Formule nocive per la chimica

A proposito dello sgretolamento della grande industria chimica italiana, iniziato verso la metà degli anni Sessanta e conclusosi intorno al 2002, vari commentatori hanno parlato di «guerre chimiche» e del loro infelice quanto costoso esito. Tuttavia, se si guarda al modo in cui agirono i principali attori della vicenda, verrebbe piuttosto da concludere che il loro comune disastro fu generato, piú che da guerre, da ripetuti tentativi di stabilire alleanze volte a sopprimere la concorrenza, oltre che da ricorrenti scelte di procedere a fusioni e acquisizioni aventi uno scopo analogo. Le formule adottate per le une e le altre hanno prodotto un risultato paradossale: dopo ogni episodio del genere, il nuovo gruppo nato da un’alleanza, da una fusione, o dall’acquisizione di una grande impresa chimica da parte di un’altra, rivelava ben presto di essere, sotto il profilo dell’efficienza e della capacità industriale, decisamente inferiore alla somma delle parti.
A metà degli anni Cinquanta del Novecento, la società Montecatini, fondata a Milano nel 1888 ma entrata in grande nel campo della chimica solo verso il 1920, possedeva circa 160 stabilimenti chimici e laboratori di ricerca, oltre a parecchie miniere, e contava – esclusi gli addetti a queste ultime – 55000 dipendenti. La seconda industria italiana del ramo, la SNIA Viscosa, specializzata sin dagli anni Trenta nella produzione di fibre chimiche ma presente in forze anche in altri comparti, contava alla stessa epoca circa 20000 dipendenti. Capofila dell’industria chimica italiana, la Montecatini era collocata tra le prime cinque imprese del settore a livello mondiale, esclusi gli Stati Uniti13. Verso la fine del decennio la Montecatini era premuta da un problema, e attratta da una meta. Il problema era l’accresciuta concorrenza internazionale, che metteva a rischio la confortevole posizione di oligopolista che la società milanese deteneva da decenni. I prezzi scendevano per la concomitanza di diversi fattori: l’ingresso di nuovi attori di differenti paesi nel settore della chimica; l’avvento di tecnologie di processo piú avanzate; l’elevato tasso di invenzione di nuovi prodotti, in specie nel campo delle materie plastiche. La meta consisteva nell’accaparrarsi una quota la piú larga possibile dei cospicui capitali che in quel periodo lo stato metteva direttamente e indirettamente a disposizione per le imprese che investivano nel Mezzogiorno.

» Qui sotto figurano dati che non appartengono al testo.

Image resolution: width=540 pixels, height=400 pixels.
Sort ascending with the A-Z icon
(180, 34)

Quale passo per attenuare il problema, se non risolverlo, e avvicinarsi contemporaneamente alla meta, i padroni palesi e occulti di Montecatini concepirono in prima battuta un’alleanza con la Shell. Nasceva la Monteshell. Il primo progetto della nuova società fu la costruzione di un polo petrolchimico a Brindisi, specializzato nella produzione di derivati del petrolio, in massima parte materie plastiche. Realizzato quasi per intero dalla Montecatini, tra il 1960 e il 1962, il progetto aveva dimensioni galattiche: 800 ettari l’area costruita, ricavata da fertili terreni agricoli; decine di chilometri di strade e ferrovie; una centrale elettrica da 130000 Kw; una capacità di lavorazione di 2 milioni di tonnellate di petrolio l’anno; numero previsto di addetti con l’impianto a regime nell’area di Brindisi, compreso quindi l’indotto, intorno alle 16000-18000 unità.

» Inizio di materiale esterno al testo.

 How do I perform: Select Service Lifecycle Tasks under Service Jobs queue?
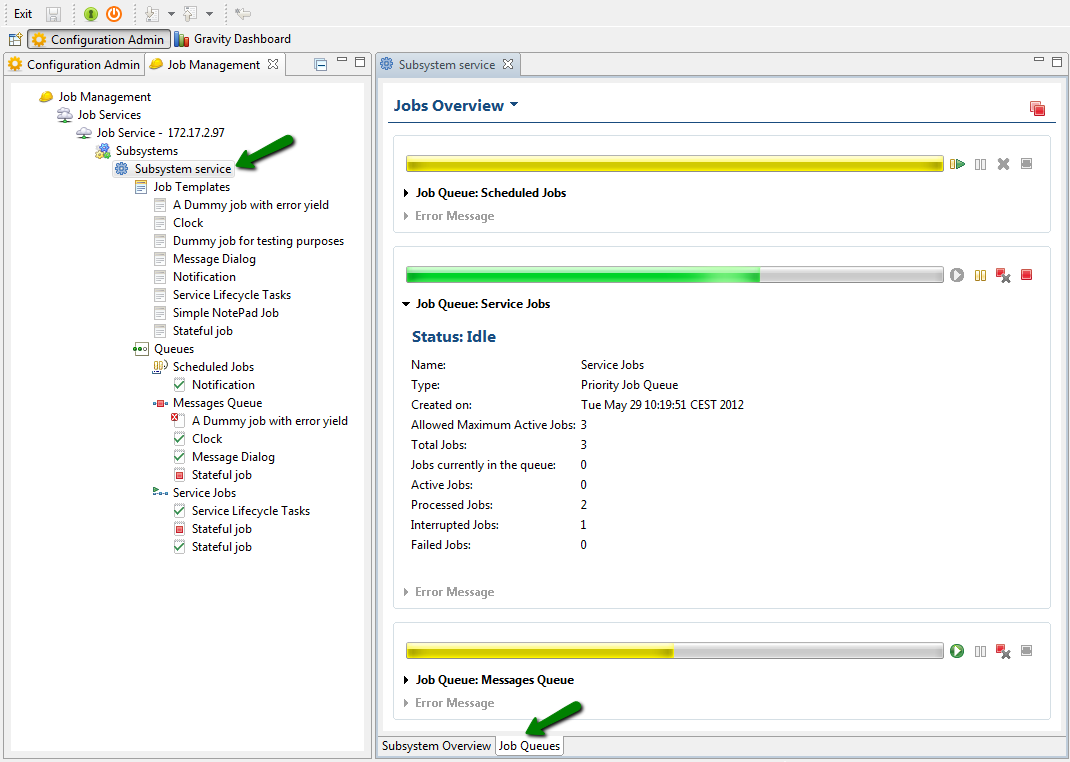click(250, 511)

Né le previsioni produttive né quelle occupazionali si realizzarono mai. Tredici anni dopo l’entrata in funzione del complesso produttivo, il Petrolchimico di Brindisi aveva poco piú di 4000 dipendenti, e circa 1700 l’indotto. La capacità complessiva dell’impianto, come avvenne poi per quasi tutti i nuovi impianti chimici costruiti in Sardegna e in Sicilia con l’analogo scopo di sfruttare gli incentivi statali, apparve presto molto superiore alla domanda. Quanto alla durata dell’alleanza con la Shell, fu di circa un lustro. Troppo differenti erano i rispettivi interessi, le culture aziendali, le visioni strategiche. Nel 1966 il Petrolchimico di Brindisi ritornò alla casa madre con il nome di Montesud Petrolchimica. Due anni dopo sarebbe entrato a far parte del gruppo nato dalla fusione di Montecatini ed Edison. Sarebbe stata questa a fornire trama e personaggi alla seconda serie di fusioni & acquisizioni che hanno tinto di rosso – il colore dei bilanci in passivo – la storia della grande industria chimica.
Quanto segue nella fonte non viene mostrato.